The primacy of online access by pharmacies to comprehensive medication histories before dispensing or issuing Schedule 8 and all other drugs is a priority for our national bodies.
The current system is obsolete (Berbatis and Sunderland, 2003) and demeans pharmacists' existing efforts.
Relevant model systems have operated successfully for years in British Columbia's Pharmanet for prescribed medicines and in Victoria and the ACT for S8 medicines and other dependence-producing S4s .
Issues of privacy have not hindered these systems.
That is, it is time for our State and national pharmacy bodies to press for the introduction of an efficient system which elevates these medication review and patient screening services to above the status these bodies currently give to counselling…"

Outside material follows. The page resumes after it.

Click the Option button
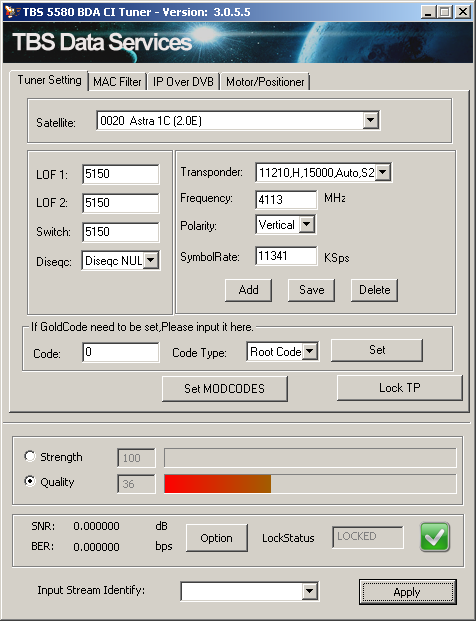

That is, counselling is questionably effective in preventing deceptive or criminal pseudo-patients from medication felonies.
Counselling also is post hoc (after the event) clarification or reinforcement with patients.
Counselling is hence inferior to pre-dispensing medication reviews which are more likely to lead to communicating with prescribers and improving the drugs and doses .
In the 21st century pharmacists need to be seen to be pre hoc online therapeutic reviewers and custodians of medicines and not just be seen in post -dispensing counselling .
In Australia MediConnect is regarded as the avenue for introducing this practice for doctors and pharmacists for prescribed medicines but it is constrained by patients needing to opt in to the system. With eight years experience by community pharmacies in British Columbia's Pharmanet system involving a population of four million people and 35 million script items per annum, Australia now has a working model which is effective and has overcome privacy concerns to pacify consumer advocates and persuade our Parliamentarians of the dire need for the system.
Oh, and by the way, some tempting prescription data just released from Canada - in 2002 British Columbia had the lowest prescription items per capita dispensed in Canada : 7.38 compared with a national average 10.7 and Australia's nearly 10 .
These data suggest Pharmanet comprehensively makes doctors and pharmacists intervene more effectively before prescribing and dispensing leading to less prescribed drugs than in regions which do not have Pharmanet.
Can you imagine how excited our national politicians would get if they could introduce a system which didn't just erase doctor shopping with little prescription drug misuse, but cut PBS growth by 20% or more and lowered HIC drug bills while at the same time have prescribers and dispensers liaise more for better and safer therapy for all ?
A Health Minister's dream come true !
In summary, our pharmacists are not adequately resourced to perform their routine and legal therapeutic and duty of care activities.
They need either or both a quasi-Pharmanet system and legislation requiring patients to give access to their prescription drug histories so that online comprehensive medication review can occur before dispensing (refer page 514, APFH 2002).
I predict either a Pharmanet -like system or legislation facilitating access to S8 prescription drug histories by pharmacists will not be introduced in Australia before 2007 ( the national elections after 2004 ).
Pharmacy will need to improvise for proper pre hoc medication reviews of S2s and S3s.
Let's wait and see what Professors Benrimoj (Uni Syd) and Gilbert (Uni SA) advise after completing their big OTC study by June 2004 ( page 1 , 30 October 2003 issue of Pharmacy News ).